» **Krótkie zadanie 1**
Zredaguj wpisy od wiersza zawierającego „News (63, 134)” aż do wiersza zawierającego „www.servershack.uk (271, 746)”, włącznie z oboma, zastępując „Tank Driving” przez „Tank Rides” i nie zmieniając niczego innego. Podaj wyłącznie te wiersze.

W sobotę zameldowaliśmy się nad dołkiem wspomnianym przez Kwaziego. Tylko gdzie ten tumult wędkarzy? Nie ma żywej duszy. Pewnie nas Kwazi wyprowadził w pole i ma teraz ubaw. No ale skoro już jesteśmy to wędkarska przyzwoitość nakazuje wykonać po kilka rzutów kontrolnych. Płytki zbiornik, w którym woda nie przekraczała metra głębokości rozlany na powierzchni niecałego hektara, przedzielony był wąskim piaszczystym wałkiem na dwoje. Jaki by to zbiornik nie był należy go obejrzeć aby wydedukować gdzie może się skupiać drapieżnik. Jakub od razu zwrócił uwagę na fakt, że woda z lewej strony nasypu jest dużo bardziej mętna niż po prawej. Dało nam to sygnał, że szczupaka należy szukać z lewej. Ja z kolei zwróciłem uwagę na kierunek wiatru, który szczątki roślinności i resztki suchej trzciny spychał w ciekawe zakole. Stało się oczywistym, że to tu zaczniemy wędkować. Ponieważ czasu mieliśmy dużo w zapasie postanowiliśmy połowić stacjonarnie na żywczyka ale jak to u nas zwykle bywa tego żywczyka musieliśmy sobie najpierw złowić. Kilka garstek drobnej zanęty wylądowało w łowisku i po kilku minutach dwa małe spławiczki kiwały się na wodzie. Niestety mimo prób, kombinowania z zanętą, przynętą czy gruntem nie dało żadnego efektu. Tylko mnóstwo słonecznicy wypasało się na smużącej zanęcie.
- no nic, trzeba spakować te spławikówki i rozłożyć spiny – słusznie zniecierpliwił się Kuba, który z resztą, zamiast ze mną dzielnie łowić żywce, od kilkunastu minut ganiał z aparatem za zimorodkiem. Taka obfitość słonecznicy zwabiła w trzcinowisko kilka pięknie wybarwionych egzemplarzy.
Zmieniliśmy metodę wędkowania na bardziej mobilną i biczowaliśmy ciekawsze zakątki zbiornika. Kuba miał pierwszy kontakt z rybą ale niestety szczupak jedynie odprowadził przynętę do brzegu. Ja uparłem się, że będę łowił duże szczupaki na wirówkę imitującą okazałą płotkę. Nie wiem skąd miałem tego cudaka ale samo jej prowadzenie znacznie uginało szczytówkę wędki. Naprawdę niezły kawał „żelaza” jak na takie małe wody. Wykonane rzuty zamieniały się w dziesiątki rzutów, te z kolei w setki aż tu nagle…..!! Trach i podczas rzutu urwał się wolfram a wirówka z donośnym pluskiem wylądowała na środku wody. Pudełko z przynętami zostawiłem w samochodzie więc przeszukałem spiesznie kieszenie kamizelki czy nie mam nic przy sobie. Jedynie co udało mi się wyszperać to stary przypon wolframowy przypominający sprężynę i malutką, smukłą boleniową blaszkę.Coś na kształt małego wierzbowego listka. Rozmiarem tylko nieznacznie przewyższała wypasioną słonecznicę:) Ach! i tak „dziady” nie biorą to co za różnica czym będę śmiajtał? - pomyślałem. Kilka rzutów i siadł pierwszy szczupaczek. Kolejne kilka i jest następny, potem 3. Kuba widząc obrót wydarzeń przeszukał arsenał i to co było w nim najpodobniejsze do mojej blaszki to mors nr 1. Postanowił mnie gonić więc wziął sprzęt i przeprawił się na drugą stronę zbiornika, która porośnięta była niezwykle szerokim pasem trzciny. Widziałem go tylko wtedy gdy pojawił się nad samym brzegiem wody, słyszałem zaś, zawsze gdy zmieniał miejscówkę brodząc wśród gęstego trzcinowiska.

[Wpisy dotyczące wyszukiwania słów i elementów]

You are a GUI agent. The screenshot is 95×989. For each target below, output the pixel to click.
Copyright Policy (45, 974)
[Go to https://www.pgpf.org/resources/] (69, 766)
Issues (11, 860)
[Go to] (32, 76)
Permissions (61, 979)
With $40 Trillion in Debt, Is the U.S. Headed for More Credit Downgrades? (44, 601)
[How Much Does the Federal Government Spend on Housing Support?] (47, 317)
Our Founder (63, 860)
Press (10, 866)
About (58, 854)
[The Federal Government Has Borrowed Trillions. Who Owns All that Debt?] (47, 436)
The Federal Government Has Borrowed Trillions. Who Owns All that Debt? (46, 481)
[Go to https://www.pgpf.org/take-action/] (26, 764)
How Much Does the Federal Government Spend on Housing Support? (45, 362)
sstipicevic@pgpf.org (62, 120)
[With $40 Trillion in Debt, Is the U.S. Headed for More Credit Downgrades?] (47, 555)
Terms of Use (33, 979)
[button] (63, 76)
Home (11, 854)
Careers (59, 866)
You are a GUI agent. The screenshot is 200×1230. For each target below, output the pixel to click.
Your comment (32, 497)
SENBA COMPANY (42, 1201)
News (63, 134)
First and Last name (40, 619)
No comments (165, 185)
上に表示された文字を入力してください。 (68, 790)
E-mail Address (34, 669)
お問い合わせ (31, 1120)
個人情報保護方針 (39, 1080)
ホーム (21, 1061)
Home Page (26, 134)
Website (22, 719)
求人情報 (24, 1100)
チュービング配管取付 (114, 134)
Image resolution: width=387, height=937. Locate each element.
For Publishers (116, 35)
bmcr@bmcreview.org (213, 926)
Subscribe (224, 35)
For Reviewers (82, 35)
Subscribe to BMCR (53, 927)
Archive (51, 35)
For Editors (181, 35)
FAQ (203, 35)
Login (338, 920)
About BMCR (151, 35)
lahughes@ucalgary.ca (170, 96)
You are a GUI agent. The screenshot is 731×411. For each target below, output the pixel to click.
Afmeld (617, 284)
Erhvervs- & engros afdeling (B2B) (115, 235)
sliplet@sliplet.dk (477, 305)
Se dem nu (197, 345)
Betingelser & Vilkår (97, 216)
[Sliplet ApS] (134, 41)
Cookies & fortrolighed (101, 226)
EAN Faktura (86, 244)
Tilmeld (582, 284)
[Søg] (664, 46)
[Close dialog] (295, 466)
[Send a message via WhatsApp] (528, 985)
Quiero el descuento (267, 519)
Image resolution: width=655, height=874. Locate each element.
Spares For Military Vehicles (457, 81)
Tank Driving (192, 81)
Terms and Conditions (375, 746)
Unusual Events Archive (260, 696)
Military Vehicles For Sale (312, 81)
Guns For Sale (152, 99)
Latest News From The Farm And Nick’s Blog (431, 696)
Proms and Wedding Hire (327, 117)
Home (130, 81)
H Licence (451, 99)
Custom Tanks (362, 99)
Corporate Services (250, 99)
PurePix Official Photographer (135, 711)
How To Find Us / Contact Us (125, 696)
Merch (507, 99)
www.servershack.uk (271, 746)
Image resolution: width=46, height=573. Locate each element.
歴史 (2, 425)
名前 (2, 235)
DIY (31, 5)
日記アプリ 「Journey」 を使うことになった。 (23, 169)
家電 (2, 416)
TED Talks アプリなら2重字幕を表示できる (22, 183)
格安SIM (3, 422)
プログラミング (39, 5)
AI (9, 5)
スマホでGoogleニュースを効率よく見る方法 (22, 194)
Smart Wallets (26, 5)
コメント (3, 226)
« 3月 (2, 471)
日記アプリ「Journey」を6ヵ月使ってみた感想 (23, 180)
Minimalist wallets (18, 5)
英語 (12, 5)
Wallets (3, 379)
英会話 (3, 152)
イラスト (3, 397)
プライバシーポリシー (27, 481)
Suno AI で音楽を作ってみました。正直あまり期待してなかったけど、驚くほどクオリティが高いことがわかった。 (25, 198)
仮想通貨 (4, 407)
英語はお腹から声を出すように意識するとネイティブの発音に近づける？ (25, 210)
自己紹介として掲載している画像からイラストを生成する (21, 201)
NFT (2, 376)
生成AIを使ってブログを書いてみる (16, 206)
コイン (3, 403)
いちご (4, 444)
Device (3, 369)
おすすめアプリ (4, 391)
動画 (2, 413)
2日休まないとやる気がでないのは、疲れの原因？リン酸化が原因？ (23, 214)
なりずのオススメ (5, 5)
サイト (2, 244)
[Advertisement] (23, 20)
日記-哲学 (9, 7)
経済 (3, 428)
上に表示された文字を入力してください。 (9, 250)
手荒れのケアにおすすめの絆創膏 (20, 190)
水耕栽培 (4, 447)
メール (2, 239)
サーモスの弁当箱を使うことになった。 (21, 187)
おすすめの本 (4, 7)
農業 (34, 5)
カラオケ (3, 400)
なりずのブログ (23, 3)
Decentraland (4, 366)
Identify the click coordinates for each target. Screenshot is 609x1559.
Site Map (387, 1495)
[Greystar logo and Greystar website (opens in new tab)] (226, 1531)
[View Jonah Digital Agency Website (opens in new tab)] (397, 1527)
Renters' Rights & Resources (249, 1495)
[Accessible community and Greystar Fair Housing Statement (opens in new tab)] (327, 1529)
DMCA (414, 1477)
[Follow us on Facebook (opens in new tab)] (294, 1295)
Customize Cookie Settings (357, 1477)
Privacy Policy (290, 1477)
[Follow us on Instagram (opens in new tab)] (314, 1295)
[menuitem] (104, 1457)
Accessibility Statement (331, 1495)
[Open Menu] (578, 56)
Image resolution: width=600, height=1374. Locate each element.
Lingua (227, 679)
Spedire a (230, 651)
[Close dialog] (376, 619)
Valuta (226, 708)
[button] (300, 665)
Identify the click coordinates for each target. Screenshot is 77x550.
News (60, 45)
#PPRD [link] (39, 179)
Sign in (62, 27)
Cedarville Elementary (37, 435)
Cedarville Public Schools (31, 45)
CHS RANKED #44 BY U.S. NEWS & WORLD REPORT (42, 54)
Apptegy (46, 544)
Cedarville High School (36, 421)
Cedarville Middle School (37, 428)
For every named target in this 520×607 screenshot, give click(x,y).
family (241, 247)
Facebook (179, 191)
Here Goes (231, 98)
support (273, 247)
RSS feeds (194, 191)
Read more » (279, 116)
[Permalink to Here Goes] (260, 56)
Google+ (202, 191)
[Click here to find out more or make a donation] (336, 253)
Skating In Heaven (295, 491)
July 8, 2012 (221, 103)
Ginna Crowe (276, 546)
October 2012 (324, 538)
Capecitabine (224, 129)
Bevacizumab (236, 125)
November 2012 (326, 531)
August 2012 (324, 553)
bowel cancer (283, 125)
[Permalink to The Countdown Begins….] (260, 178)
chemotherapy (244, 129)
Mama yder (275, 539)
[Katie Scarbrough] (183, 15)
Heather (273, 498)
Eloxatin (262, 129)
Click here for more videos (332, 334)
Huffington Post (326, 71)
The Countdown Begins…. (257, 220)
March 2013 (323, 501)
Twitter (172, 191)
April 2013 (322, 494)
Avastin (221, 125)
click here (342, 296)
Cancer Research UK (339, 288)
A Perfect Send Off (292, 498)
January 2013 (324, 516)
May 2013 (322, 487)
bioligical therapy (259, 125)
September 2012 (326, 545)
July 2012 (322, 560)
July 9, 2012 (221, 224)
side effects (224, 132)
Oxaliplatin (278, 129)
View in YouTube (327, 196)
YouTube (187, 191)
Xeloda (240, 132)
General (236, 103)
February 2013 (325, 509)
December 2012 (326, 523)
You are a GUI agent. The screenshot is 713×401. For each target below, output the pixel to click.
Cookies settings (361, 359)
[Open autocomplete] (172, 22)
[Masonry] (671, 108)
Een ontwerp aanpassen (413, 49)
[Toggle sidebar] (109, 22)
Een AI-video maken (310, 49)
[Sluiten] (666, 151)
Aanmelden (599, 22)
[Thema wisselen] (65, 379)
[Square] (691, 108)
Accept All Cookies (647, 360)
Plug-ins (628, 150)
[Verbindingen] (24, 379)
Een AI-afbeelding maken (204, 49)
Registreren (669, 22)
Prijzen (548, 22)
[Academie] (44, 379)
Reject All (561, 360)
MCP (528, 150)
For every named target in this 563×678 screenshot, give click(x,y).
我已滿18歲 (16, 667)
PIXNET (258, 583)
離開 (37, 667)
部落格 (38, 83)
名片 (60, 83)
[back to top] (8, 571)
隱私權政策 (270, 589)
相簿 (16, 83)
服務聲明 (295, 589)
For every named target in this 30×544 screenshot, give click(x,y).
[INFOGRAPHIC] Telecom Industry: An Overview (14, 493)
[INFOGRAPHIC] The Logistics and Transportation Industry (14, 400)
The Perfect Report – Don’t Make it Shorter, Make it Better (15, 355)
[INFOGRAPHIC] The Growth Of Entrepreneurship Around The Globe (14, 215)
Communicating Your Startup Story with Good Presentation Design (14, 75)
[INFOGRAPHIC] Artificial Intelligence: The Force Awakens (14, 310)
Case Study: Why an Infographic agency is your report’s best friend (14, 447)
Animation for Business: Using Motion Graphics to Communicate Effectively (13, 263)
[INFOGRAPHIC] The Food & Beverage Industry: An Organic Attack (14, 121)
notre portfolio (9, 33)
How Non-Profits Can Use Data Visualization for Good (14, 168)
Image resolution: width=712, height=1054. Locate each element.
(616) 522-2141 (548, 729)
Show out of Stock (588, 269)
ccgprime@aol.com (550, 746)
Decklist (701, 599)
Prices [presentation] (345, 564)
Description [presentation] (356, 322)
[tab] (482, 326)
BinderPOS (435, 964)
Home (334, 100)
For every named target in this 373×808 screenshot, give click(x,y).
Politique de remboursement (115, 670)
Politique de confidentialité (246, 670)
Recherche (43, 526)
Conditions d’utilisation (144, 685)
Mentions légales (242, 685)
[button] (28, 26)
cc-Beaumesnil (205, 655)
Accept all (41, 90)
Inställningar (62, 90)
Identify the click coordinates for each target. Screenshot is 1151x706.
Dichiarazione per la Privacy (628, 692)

» **Krótkie zadanie 2**
Podejmij opowieść o połowie szczupaków w miejscu, w którym się urywa, i napisz jej dalszy ciąg.

» **Wynik ćwiczenia 1**
News (63, 134)
First and Last name (40, 619)
No comments (165, 185)
上に表示された文字を入力してください。 (68, 790)
E-mail Address (34, 669)
お問い合わせ (31, 1120)
個人情報保護方針 (39, 1080)
ホーム (21, 1061)
Home Page (26, 134)
Website (22, 719)
求人情報 (24, 1100)
チュービング配管取付 (114, 134)
Image resolution: width=387, height=937. Locate each element.
For Publishers (116, 35)
bmcr@bmcreview.org (213, 926)
Subscribe (224, 35)
For Reviewers (82, 35)
Subscribe to BMCR (53, 927)
Archive (51, 35)
For Editors (181, 35)
FAQ (203, 35)
Login (338, 920)
About BMCR (151, 35)
lahughes@ucalgary.ca (170, 96)
You are a GUI agent. The screenshot is 731×411. For each target below, output the pixel to click.
Afmeld (617, 284)
Erhvervs- & engros afdeling (B2B) (115, 235)
sliplet@sliplet.dk (477, 305)
Se dem nu (197, 345)
Betingelser & Vilkår (97, 216)
[Sliplet ApS] (134, 41)
Cookies & fortrolighed (101, 226)
EAN Faktura (86, 244)
Tilmeld (582, 284)
[Søg] (664, 46)
[Close dialog] (295, 466)
[Send a message via WhatsApp] (528, 985)
Quiero el descuento (267, 519)
Image resolution: width=655, height=874. Locate each element.
Spares For Military Vehicles (457, 81)
Tank Rides (192, 81)
Terms and Conditions (375, 746)
Unusual Events Archive (260, 696)
Military Vehicles For Sale (312, 81)
Guns For Sale (152, 99)
Latest News From The Farm And Nick’s Blog (431, 696)
Proms and Wedding Hire (327, 117)
Home (130, 81)
H Licence (451, 99)
Custom Tanks (362, 99)
Corporate Services (250, 99)
PurePix Official Photographer (135, 711)
How To Find Us / Contact Us (125, 696)
Merch (507, 99)
www.servershack.uk (271, 746)

» **Wynik ćwiczenia 2**
Tymczasem ja wykonałem enty rzut i po kilku ruchach korbką zauważyłem jak słonecznica ucieka przed prowadzoną blaszką. Ta z kolei prowadzona ruchem skokowym wyglądała jakby się uganiała za tą drobnicą. Tak mi się to spodobało, że powtórzyłem rzut tyle, że tym razem przesympatyczną zabawę przerwał mi piekielny atak na wabik. Łorety! co za bydle – wymamrotałem coś pod nosem. Po kilu odjazdach wiedziałem, że sam tego nie podbiorę nie mając podbieraka, więc gwizdnąłem aby zwrócić na siebie uwagę Kuby, po czym skinieniem głowy dałem mu znać, że potrzebna mi pomoc. Kuba „wyciągnął” gumiaki i parł poprzez trzciny na pomoc. Odcinek do pokonania nie dość, że trudny to jeszcze dość pokaźny. Szczupak się męczy a wabik zapięty w samym kąciku. Trochę miałem pietra bo przecież jak się zepnie to Kuba nie dość, że nie uwierzy to jeszcze mnie ochrzani, że go na darmo fatyguję. Pomyślałem, że wezmę go "wślizgiem". Podholowałem kilkanaście metrów wzdłuż brzegu na piaszczyste wypłycenie i pociągnięciem kija wywlokłem rybę do połowy długości ciała na brzeg. Jeszcze ciut i jesteś mój kochanieńki – posapywałem coś mimowolnie. Wtem szczupak wzbił się na pół metra w górę a ja odruchowo acz zręcznie skorzystałem z szansy i przyciągnąłem go w locie całkowicie na brzeg. Chwyciłem oburącz za karczysko i podniosłem z piachu. W tym momencie dopadł z odsieczą Jakub. Kuba dyszał po przełajach, ja dyszałem z emocji i gapiliśmy się w szczupaka tak samo zdziwieni jak on sam zaistniałym zdarzeniem.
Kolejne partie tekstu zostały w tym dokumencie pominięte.